DATASET:
:::::

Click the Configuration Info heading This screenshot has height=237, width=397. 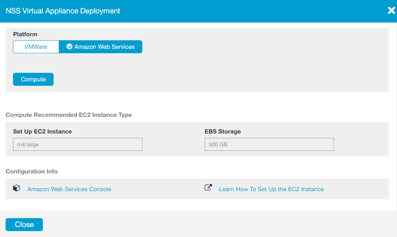click(x=32, y=171)
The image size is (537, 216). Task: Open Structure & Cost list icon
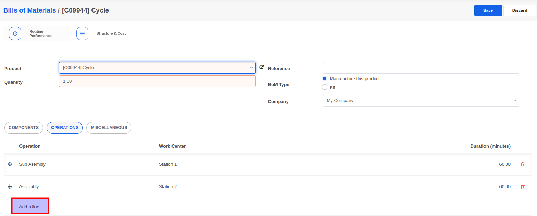[82, 34]
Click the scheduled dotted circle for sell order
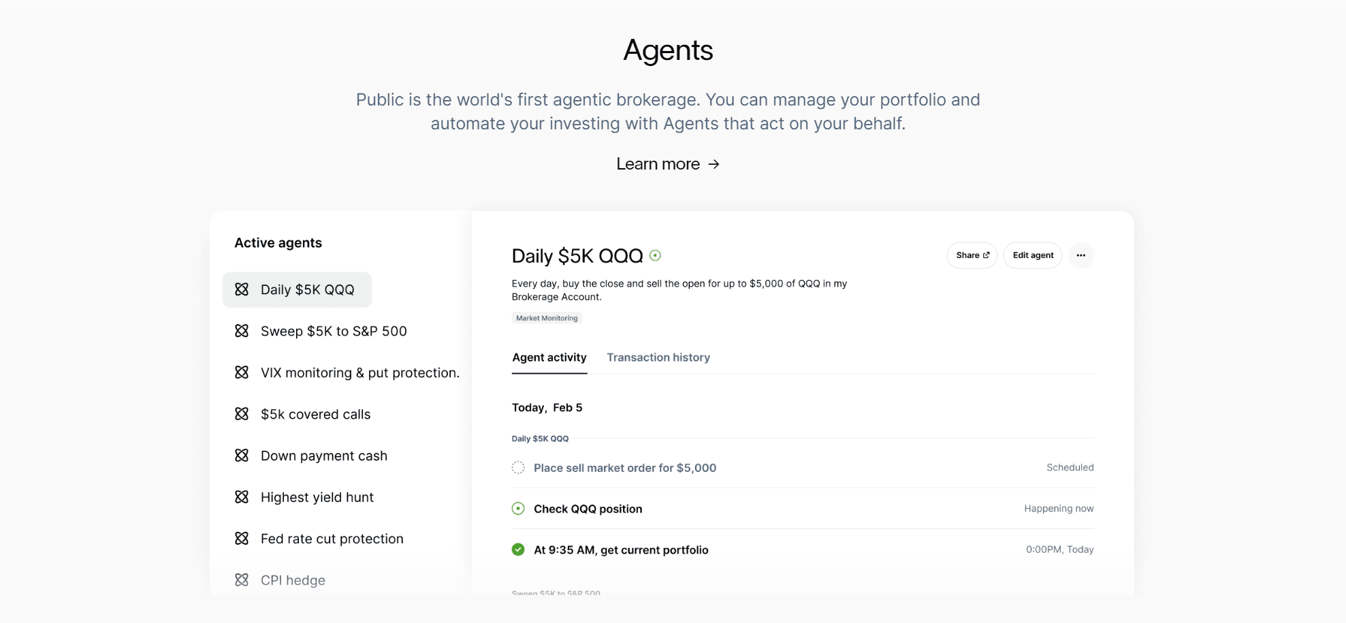The width and height of the screenshot is (1346, 623). [518, 468]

:::::

Leaving every picture out, please copy exactly the lines from the one holding "The image size" through the last line of the listing, both ends included.

RESPONSE TO THIS TASK:
The image size is (537, 216). Task: Open Structure & Cost list icon
[82, 34]
Click the scheduled dotted circle for sell order
The width and height of the screenshot is (1346, 623). [518, 468]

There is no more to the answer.